» WORK REQUIRED
Copy exactly the lines of the material below that fall between the line with "Task: Click the red dot for 2024 Super Bowl" and the line with "You are a GUI", both of those lines included; pictures stay out.

╔══

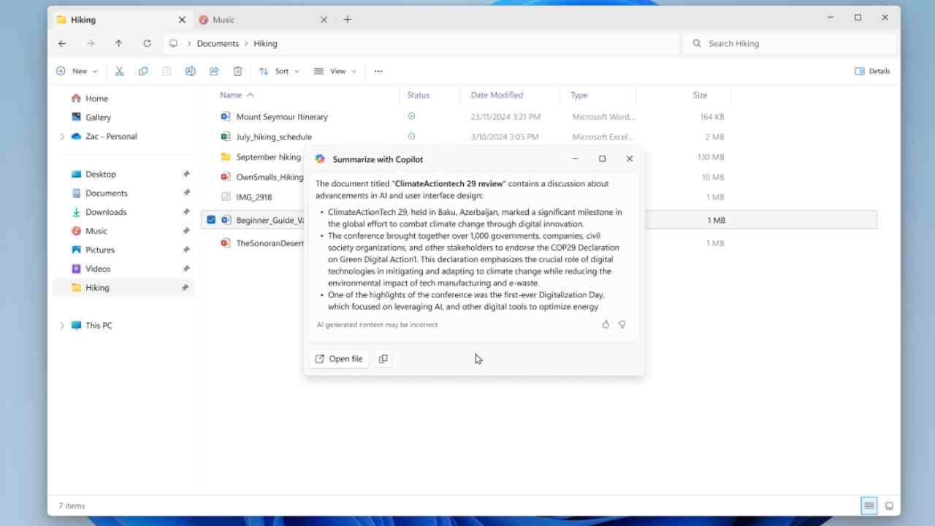935x526 pixels.
Task: Open the See more toolbar options
Action: click(x=378, y=71)
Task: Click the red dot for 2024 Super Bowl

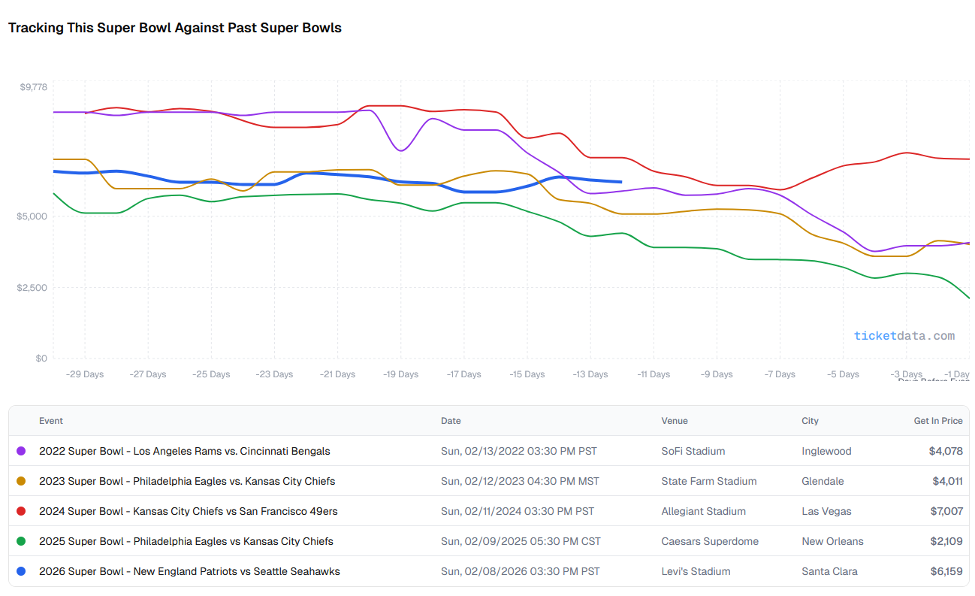Action: tap(21, 511)
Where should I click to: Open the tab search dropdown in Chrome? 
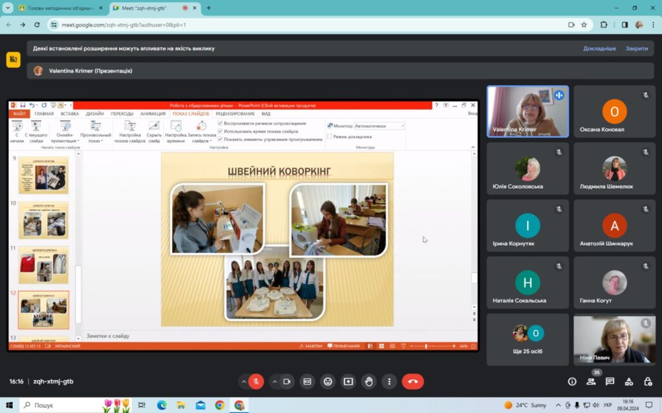click(8, 8)
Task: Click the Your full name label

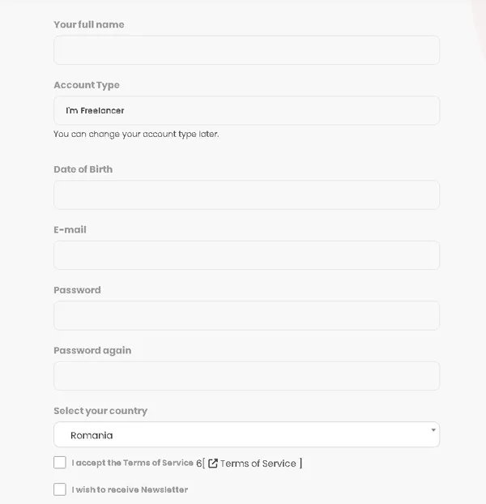Action: coord(89,24)
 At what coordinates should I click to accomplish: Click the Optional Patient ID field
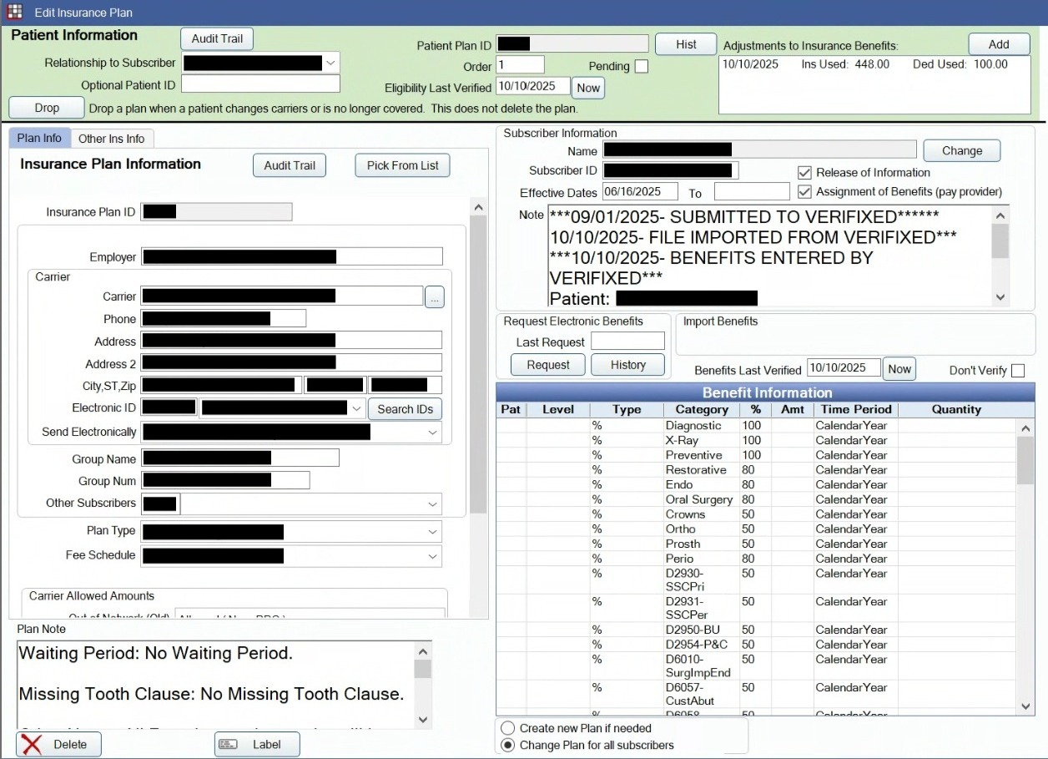pyautogui.click(x=260, y=84)
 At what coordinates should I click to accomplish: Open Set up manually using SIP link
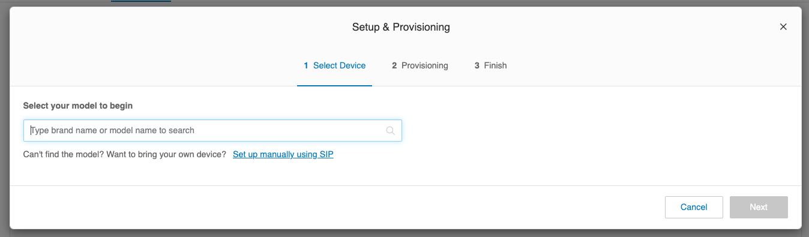click(x=283, y=154)
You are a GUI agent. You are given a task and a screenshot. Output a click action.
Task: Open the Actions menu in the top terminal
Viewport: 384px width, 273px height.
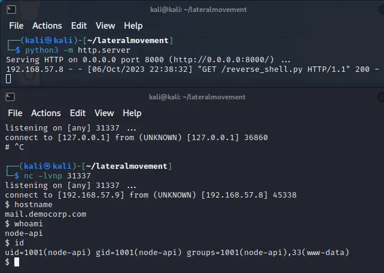47,26
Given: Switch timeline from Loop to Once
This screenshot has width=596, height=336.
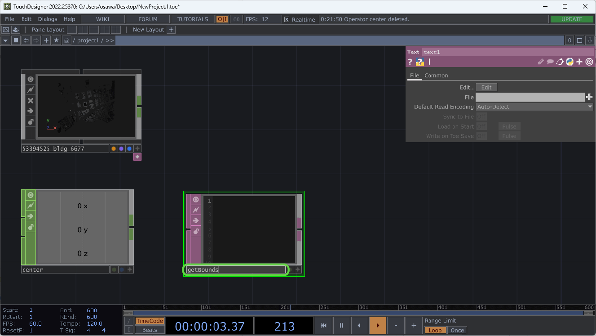Looking at the screenshot, I should (x=457, y=330).
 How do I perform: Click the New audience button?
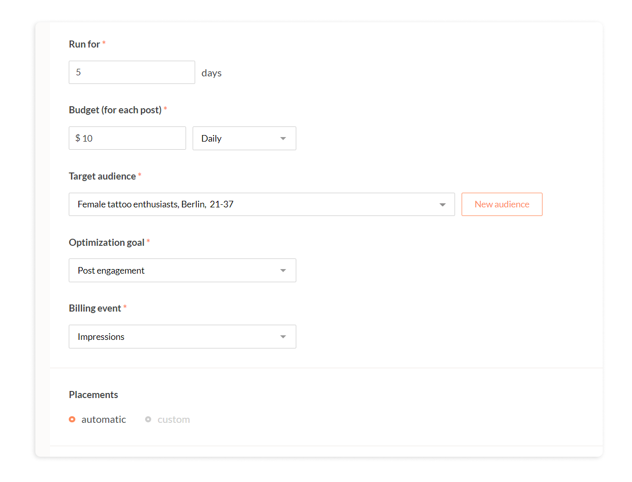[502, 204]
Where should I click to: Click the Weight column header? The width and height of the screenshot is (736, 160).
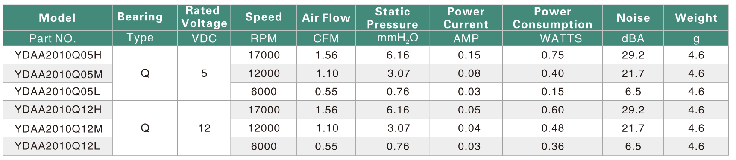[x=696, y=18]
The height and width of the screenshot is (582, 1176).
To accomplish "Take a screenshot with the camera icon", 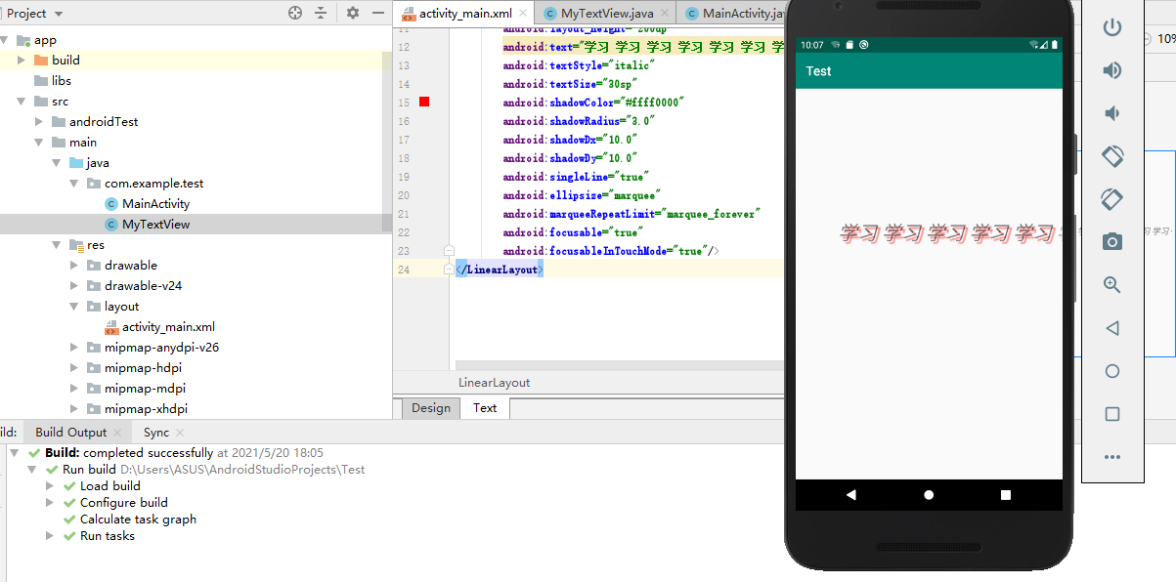I will [1111, 242].
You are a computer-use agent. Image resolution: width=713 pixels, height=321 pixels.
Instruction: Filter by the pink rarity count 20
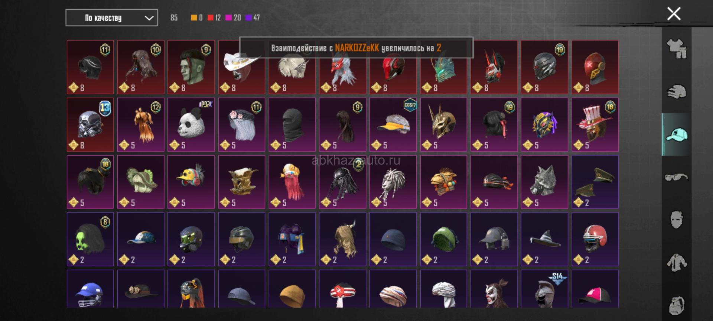233,17

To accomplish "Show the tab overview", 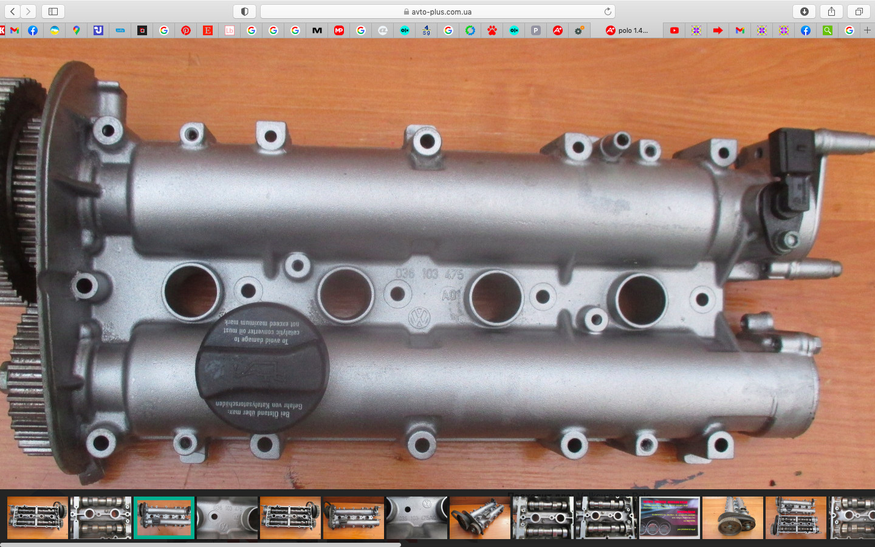I will (859, 12).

╚══

» WRITTEN SOLUTION
Task: Click the red dot for 2024 Super Bowl

Action: tap(21, 511)
Where should I click to: Open the tab search dropdown in Chrome? 
click(8, 8)
Task: Click the Your full name label

Action: coord(89,24)
 At what coordinates should I click to accomplish: Click the Optional Patient ID field
pyautogui.click(x=260, y=84)
 At what coordinates should I click to accomplish: Open Set up manually using SIP link
click(x=283, y=154)
You are a GUI agent. You are given a task and a screenshot. Output a click action.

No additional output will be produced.